**EXCERPTED TEXT**
*****

Data processing, analysis, and visualizations were done using R and its corresponding packages. Notebook and pertinent files used can be found here.
According to the Merriam-Webster dictionary, data is factual information used as a basis for reasoning, discussion, or calculation. By this definition, data is basically any piece of collected information that can be used and further processed and analyzed to gain insights. It is commonly associated with computers as data is normally produced and stored in a computer, yet data has been around much longer than we might imagine.
History of Data
The earliest example of humans storing and analyzing data dates back to 18000 BCE, when it was discovered that prehistoric humans were using tally sticks, as a means of carrying out rudimentary calculations. These Paleolithic tribespeople marked notches on sticks and bones to keep track of their activities, such as trading and monitoring supplies. By 2400 BCE, the abacus, a device used in performing calculations, was invented in Babylon.
Throughout history, constant development of data collection, processing, and analysis was seen through numerous writings in stone tablets, clay, papyrus, wood, and paper scrolls. Eventually, as more forms of data were discovered, the need for processing, collecting, storing, and analyzing it also evolved.

*****

**DATASET EXTRACT**
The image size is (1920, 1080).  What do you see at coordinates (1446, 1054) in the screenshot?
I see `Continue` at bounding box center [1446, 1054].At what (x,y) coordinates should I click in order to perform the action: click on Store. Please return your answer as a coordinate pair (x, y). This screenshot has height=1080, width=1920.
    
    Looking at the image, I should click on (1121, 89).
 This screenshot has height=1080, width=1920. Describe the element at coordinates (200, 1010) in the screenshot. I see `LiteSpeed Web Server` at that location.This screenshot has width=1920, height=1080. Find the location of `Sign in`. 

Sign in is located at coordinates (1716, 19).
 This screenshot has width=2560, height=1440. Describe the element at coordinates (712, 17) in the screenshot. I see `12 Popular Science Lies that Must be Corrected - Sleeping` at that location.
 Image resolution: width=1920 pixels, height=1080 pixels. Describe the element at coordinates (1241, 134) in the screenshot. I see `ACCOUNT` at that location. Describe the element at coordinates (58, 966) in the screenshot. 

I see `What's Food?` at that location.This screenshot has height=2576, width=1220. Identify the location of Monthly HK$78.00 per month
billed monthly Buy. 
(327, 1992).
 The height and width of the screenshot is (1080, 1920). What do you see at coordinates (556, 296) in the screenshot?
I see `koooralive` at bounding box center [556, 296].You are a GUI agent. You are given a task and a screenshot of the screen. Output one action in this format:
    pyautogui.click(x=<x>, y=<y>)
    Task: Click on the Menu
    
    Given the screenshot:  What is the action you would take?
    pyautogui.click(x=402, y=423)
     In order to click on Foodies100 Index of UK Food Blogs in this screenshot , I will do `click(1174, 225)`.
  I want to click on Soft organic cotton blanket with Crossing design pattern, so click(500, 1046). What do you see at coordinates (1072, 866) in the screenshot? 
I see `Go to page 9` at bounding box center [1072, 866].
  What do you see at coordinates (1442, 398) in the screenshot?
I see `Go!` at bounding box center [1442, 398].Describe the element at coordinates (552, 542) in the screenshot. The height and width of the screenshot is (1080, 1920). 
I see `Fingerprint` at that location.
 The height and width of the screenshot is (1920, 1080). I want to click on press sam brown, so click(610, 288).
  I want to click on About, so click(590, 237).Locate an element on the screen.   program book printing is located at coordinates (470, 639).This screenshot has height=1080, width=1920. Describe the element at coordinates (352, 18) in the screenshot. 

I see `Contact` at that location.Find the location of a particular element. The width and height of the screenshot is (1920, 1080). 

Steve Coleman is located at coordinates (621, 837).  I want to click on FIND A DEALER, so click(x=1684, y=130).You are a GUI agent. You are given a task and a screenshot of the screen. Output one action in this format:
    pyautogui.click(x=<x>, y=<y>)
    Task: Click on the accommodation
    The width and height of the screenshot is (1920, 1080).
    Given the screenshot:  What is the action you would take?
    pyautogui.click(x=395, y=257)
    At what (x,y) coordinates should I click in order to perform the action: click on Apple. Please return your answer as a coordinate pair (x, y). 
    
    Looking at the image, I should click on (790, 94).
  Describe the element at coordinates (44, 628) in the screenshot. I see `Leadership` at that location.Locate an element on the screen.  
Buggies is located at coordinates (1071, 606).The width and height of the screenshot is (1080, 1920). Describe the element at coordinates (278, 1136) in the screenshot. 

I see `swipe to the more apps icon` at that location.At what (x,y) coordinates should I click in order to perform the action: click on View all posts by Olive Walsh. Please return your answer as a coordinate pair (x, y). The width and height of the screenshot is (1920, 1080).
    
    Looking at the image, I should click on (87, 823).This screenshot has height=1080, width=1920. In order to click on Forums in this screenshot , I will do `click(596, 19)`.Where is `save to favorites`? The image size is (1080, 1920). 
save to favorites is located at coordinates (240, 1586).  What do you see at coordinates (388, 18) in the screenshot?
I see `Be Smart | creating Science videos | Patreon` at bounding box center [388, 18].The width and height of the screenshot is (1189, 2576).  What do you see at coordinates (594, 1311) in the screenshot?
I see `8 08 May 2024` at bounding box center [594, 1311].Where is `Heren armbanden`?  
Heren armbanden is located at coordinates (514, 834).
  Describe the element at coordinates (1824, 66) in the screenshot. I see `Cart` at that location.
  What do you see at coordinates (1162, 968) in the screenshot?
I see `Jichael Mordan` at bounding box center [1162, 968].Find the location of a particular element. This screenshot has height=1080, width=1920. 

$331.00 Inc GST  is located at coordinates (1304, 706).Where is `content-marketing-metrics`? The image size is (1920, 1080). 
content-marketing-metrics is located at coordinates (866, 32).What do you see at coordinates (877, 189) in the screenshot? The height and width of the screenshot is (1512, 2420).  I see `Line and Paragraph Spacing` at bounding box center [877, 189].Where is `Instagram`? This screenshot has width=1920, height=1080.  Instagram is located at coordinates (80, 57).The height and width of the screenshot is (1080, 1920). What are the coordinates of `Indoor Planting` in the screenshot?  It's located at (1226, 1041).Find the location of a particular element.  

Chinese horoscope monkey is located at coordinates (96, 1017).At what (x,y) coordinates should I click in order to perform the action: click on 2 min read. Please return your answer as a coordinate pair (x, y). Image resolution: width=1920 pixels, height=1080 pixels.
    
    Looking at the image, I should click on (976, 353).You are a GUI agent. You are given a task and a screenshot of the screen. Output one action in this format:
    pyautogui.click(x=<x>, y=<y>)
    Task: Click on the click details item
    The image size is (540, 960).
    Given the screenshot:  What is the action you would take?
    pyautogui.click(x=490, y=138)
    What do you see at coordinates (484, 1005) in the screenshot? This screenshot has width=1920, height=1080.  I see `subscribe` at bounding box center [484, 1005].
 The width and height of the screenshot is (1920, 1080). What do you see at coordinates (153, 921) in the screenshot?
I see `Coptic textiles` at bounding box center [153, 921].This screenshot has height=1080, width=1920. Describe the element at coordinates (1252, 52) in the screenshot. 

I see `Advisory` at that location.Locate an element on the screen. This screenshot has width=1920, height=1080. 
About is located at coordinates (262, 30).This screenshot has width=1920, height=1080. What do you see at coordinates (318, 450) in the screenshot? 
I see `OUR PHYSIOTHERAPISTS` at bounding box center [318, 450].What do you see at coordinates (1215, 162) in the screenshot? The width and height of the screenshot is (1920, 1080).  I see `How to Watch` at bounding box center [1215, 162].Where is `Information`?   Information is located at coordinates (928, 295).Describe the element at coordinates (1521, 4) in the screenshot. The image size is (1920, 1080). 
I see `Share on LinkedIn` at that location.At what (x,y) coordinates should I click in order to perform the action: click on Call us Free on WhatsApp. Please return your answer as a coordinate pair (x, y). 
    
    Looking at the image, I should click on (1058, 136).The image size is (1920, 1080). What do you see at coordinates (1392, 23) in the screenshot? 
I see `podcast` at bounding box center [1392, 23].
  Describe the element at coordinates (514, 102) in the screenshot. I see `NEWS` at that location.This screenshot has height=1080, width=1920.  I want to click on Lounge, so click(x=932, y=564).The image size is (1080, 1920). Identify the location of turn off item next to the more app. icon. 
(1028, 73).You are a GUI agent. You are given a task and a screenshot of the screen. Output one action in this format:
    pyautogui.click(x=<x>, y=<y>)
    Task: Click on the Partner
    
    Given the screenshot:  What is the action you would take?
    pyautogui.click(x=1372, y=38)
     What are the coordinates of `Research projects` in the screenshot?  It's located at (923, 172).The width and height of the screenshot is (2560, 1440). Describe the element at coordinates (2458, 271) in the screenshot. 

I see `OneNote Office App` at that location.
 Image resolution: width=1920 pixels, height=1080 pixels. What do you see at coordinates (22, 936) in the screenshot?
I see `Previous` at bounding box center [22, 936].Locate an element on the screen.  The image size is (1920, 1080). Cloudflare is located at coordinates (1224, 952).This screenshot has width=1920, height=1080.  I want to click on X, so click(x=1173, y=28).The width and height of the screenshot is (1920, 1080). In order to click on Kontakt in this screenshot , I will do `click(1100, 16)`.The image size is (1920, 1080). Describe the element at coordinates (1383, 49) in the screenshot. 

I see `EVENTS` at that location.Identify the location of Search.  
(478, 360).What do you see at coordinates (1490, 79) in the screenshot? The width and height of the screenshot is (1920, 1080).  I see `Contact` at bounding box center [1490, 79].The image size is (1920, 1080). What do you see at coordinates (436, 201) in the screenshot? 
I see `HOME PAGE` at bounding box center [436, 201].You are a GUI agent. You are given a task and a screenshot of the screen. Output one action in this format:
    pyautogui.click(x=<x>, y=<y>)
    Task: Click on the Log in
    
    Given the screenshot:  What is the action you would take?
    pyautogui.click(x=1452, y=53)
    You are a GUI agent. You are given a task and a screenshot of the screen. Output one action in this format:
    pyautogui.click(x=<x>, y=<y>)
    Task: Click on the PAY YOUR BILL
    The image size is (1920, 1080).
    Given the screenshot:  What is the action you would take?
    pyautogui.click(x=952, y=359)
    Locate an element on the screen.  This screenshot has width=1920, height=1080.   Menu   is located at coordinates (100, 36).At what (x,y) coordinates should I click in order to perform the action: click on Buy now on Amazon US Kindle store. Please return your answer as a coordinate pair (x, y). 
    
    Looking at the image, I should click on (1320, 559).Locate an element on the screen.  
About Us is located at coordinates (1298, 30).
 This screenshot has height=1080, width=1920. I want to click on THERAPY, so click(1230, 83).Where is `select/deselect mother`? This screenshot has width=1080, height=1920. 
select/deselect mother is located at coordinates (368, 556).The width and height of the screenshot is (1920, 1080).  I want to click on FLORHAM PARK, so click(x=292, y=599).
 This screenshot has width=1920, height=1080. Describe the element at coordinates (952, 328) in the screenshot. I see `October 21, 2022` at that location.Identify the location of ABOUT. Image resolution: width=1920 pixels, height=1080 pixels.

*****

**INSTRUCTIONS TO FOLLOW**
Reproduce the passage above about data and its early history, word for word and in full.

**SOLUTION TO THIS TASK**
Data processing, analysis, and visualizations were done using R and its corresponding packages. Notebook and pertinent files used can be found here.
According to the Merriam-Webster dictionary, data is factual information used as a basis for reasoning, discussion, or calculation. By this definition, data is basically any piece of collected information that can be used and further processed and analyzed to gain insights. It is commonly associated with computers as data is normally produced and stored in a computer, yet data has been around much longer than we might imagine.
History of Data
The earliest example of humans storing and analyzing data dates back to 18000 BCE, when it was discovered that prehistoric humans were using tally sticks, as a means of carrying out rudimentary calculations. These Paleolithic tribespeople marked notches on sticks and bones to keep track of their activities, such as trading and monitoring supplies. By 2400 BCE, the abacus, a device used in performing calculations, was invented in Babylon.
Throughout history, constant development of data collection, processing, and analysis was seen through numerous writings in stone tablets, clay, papyrus, wood, and paper scrolls. Eventually, as more forms of data were discovered, the need for processing, collecting, storing, and analyzing it also evolved.